He looked thoughtfully at her. "Do you realize that if we get it wrong, we scramble the soft-cyber system? Destroy its memory. We can do that right now. To knock out the basic bias and still leave it intact is a lot harder. Now, can I sit down again?"
Virginia let go. She'd forgotten that she was holding him. "That would destroy my memories, right?"
"You? Maybe," he admitted. "Most of them, probably. The chip would be intact, just the programming screwed. A rat would go back to being a rat, but we could reprogram its soft-cyber."
"Except… they… we would lose our memories."

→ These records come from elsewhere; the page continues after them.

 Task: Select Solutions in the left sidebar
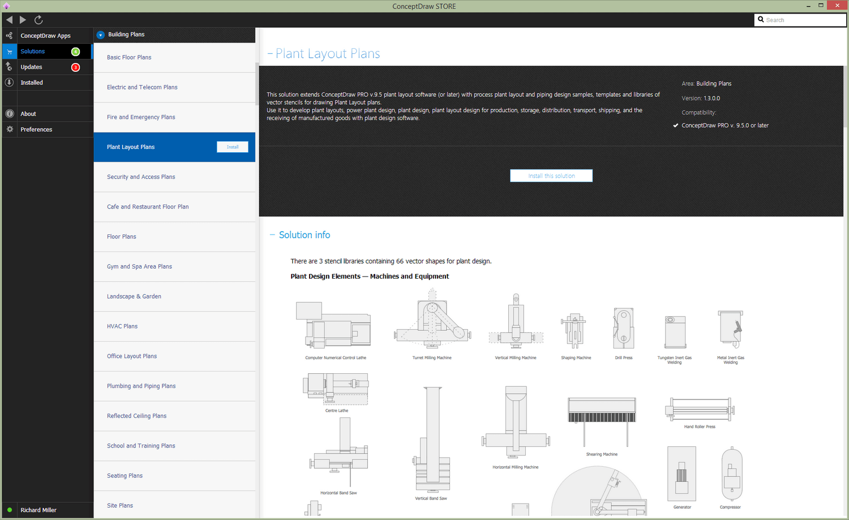pyautogui.click(x=33, y=52)
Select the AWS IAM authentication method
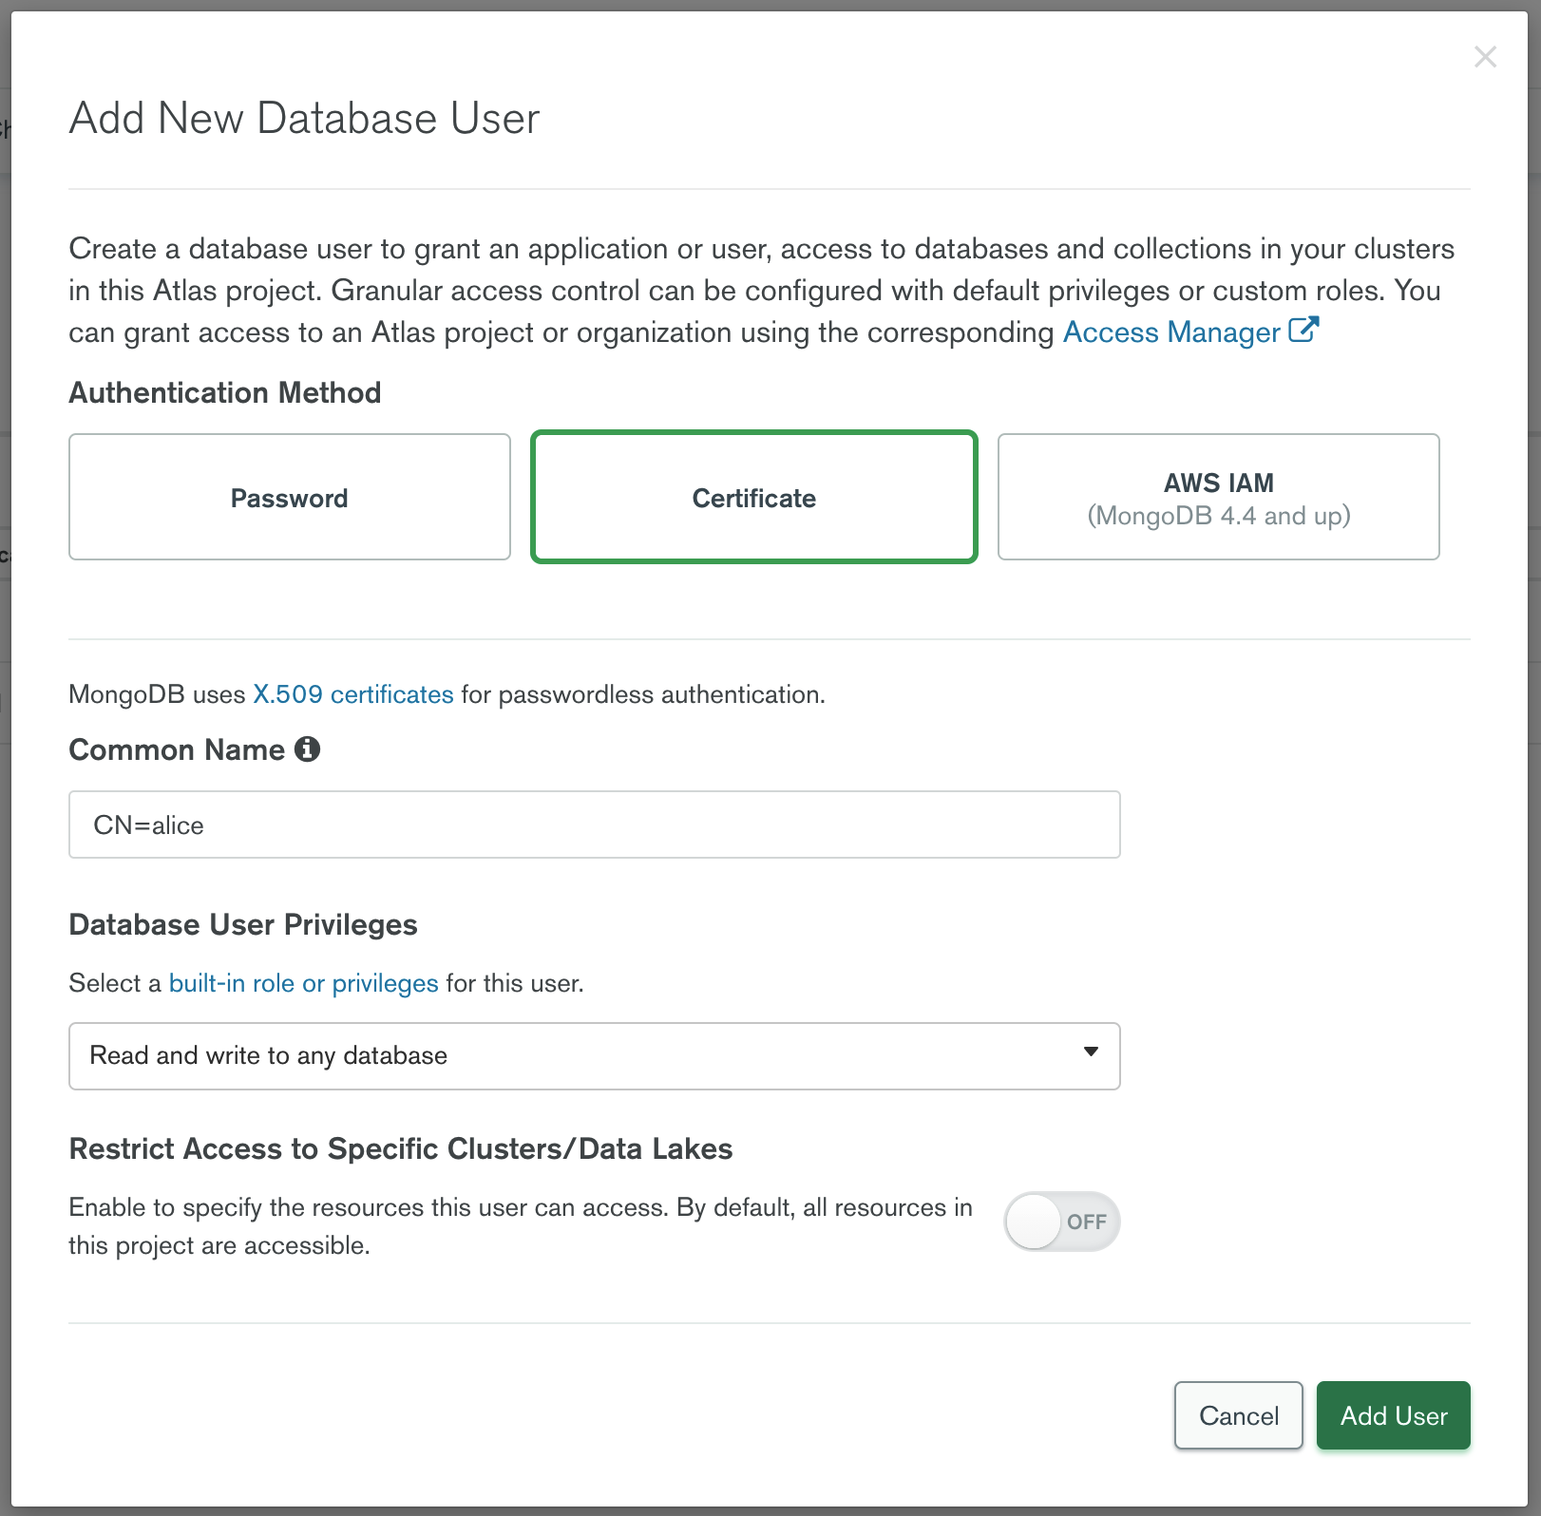Image resolution: width=1541 pixels, height=1516 pixels. click(x=1218, y=497)
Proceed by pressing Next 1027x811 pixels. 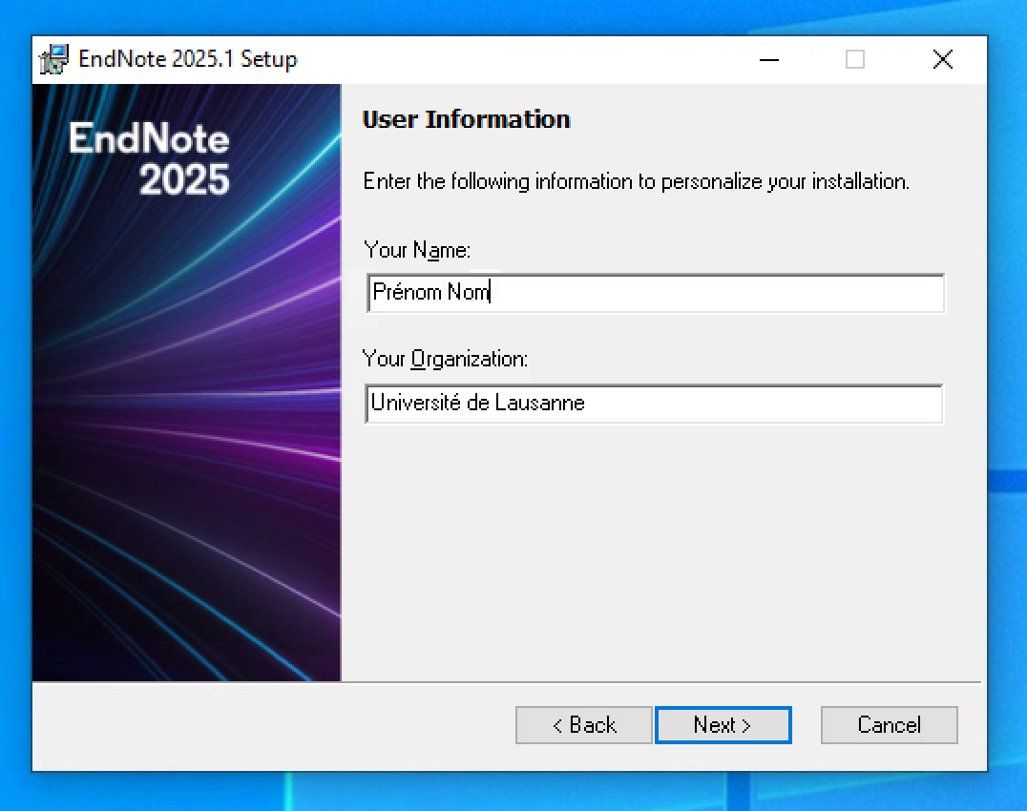coord(723,725)
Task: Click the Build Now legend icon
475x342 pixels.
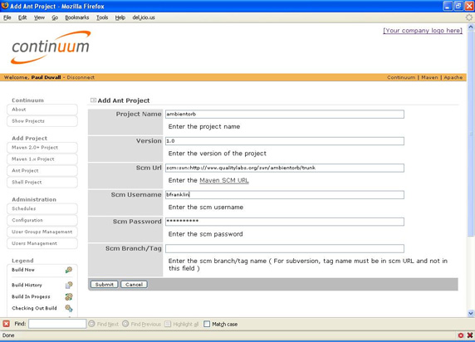Action: pyautogui.click(x=69, y=270)
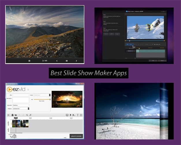Zoom in on the ezvid timeline
Viewport: 181px width, 145px height.
click(x=27, y=115)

Liepsich nodded. "Yep. But you'd still be alive and you wouldn't be enslaved."
Virginia blinked. Shook her head. "I can't. I can't part with those memories. They… they're too precious. Maybe the others… I'll ask."
"Except that we can't deal with it on a one-on-one basis. We just don't have the time to do so, or even the equipment."
"But how else do you do it?"
Liepsich grinned nastily. "Use some of that plastic inside your blonde head, Shaw. The Korozhet need some way of relaying orders to all of you at once, obviously."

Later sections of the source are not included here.